| Try it |
The full set of entries below needs to be written out exactly.

Start of Record extracts

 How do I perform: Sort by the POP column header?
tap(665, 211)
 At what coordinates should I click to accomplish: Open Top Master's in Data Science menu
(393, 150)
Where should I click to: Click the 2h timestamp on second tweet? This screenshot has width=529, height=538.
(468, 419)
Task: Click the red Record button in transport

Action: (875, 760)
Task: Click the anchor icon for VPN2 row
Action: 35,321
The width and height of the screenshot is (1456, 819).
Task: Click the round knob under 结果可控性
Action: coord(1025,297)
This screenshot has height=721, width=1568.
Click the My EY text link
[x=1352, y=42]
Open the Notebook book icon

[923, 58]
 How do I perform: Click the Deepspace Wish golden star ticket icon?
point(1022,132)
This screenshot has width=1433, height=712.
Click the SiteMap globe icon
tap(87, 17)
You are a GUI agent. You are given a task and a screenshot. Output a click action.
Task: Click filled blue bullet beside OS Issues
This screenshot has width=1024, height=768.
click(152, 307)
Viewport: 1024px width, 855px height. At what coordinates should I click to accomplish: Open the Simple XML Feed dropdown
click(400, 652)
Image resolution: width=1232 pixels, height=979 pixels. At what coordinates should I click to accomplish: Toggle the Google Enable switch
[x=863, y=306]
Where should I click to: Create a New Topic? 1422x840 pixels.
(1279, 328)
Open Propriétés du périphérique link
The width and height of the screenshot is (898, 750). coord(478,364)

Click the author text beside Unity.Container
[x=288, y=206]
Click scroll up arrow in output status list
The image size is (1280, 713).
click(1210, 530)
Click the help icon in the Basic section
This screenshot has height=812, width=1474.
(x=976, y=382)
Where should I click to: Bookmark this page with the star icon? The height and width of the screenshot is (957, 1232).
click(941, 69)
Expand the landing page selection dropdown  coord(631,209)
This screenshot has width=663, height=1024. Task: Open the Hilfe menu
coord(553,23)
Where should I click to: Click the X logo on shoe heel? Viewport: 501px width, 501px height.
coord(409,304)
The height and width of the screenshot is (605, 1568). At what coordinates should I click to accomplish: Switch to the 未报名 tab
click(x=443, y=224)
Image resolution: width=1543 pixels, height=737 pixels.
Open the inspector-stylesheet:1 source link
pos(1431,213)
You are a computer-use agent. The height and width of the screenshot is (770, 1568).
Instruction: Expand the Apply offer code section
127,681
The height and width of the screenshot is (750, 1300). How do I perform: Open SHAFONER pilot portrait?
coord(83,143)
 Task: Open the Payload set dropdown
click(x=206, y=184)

End of Record extracts

| Result |
 How do I perform: Sort by the POP column header?
tap(665, 211)
 At what coordinates should I click to accomplish: Open Top Master's in Data Science menu
(393, 150)
Where should I click to: Click the 2h timestamp on second tweet? This screenshot has width=529, height=538.
(468, 419)
Task: Click the red Record button in transport

Action: (875, 760)
Task: Click the anchor icon for VPN2 row
Action: 35,321
The width and height of the screenshot is (1456, 819).
Task: Click the round knob under 结果可控性
Action: coord(1025,297)
This screenshot has height=721, width=1568.
Click the My EY text link
[x=1352, y=42]
Open the Notebook book icon

[923, 58]
 How do I perform: Click the Deepspace Wish golden star ticket icon?
point(1022,132)
This screenshot has width=1433, height=712.
Click the SiteMap globe icon
tap(87, 17)
You are a GUI agent. You are given a task and a screenshot. Output a click action.
Task: Click filled blue bullet beside OS Issues
This screenshot has width=1024, height=768.
click(152, 307)
Viewport: 1024px width, 855px height. At what coordinates should I click to accomplish: Open the Simple XML Feed dropdown
click(400, 652)
Image resolution: width=1232 pixels, height=979 pixels. At what coordinates should I click to accomplish: Toggle the Google Enable switch
[x=863, y=306]
Where should I click to: Create a New Topic? 1422x840 pixels.
(1279, 328)
Open Propriétés du périphérique link
The width and height of the screenshot is (898, 750). coord(478,364)

Click the author text beside Unity.Container
[x=288, y=206]
Click scroll up arrow in output status list
The image size is (1280, 713).
click(1210, 530)
Click the help icon in the Basic section
This screenshot has height=812, width=1474.
(x=976, y=382)
Where should I click to: Bookmark this page with the star icon? The height and width of the screenshot is (957, 1232).
click(941, 69)
Expand the landing page selection dropdown  coord(631,209)
This screenshot has width=663, height=1024. Task: Open the Hilfe menu
coord(553,23)
Where should I click to: Click the X logo on shoe heel? Viewport: 501px width, 501px height.
coord(409,304)
The height and width of the screenshot is (605, 1568). At what coordinates should I click to accomplish: Switch to the 未报名 tab
click(x=443, y=224)
Image resolution: width=1543 pixels, height=737 pixels.
Open the inspector-stylesheet:1 source link
pos(1431,213)
You are a computer-use agent. The height and width of the screenshot is (770, 1568).
Instruction: Expand the Apply offer code section
127,681
The height and width of the screenshot is (750, 1300). How do I perform: Open SHAFONER pilot portrait?
coord(83,143)
 Task: Open the Payload set dropdown
click(x=206, y=184)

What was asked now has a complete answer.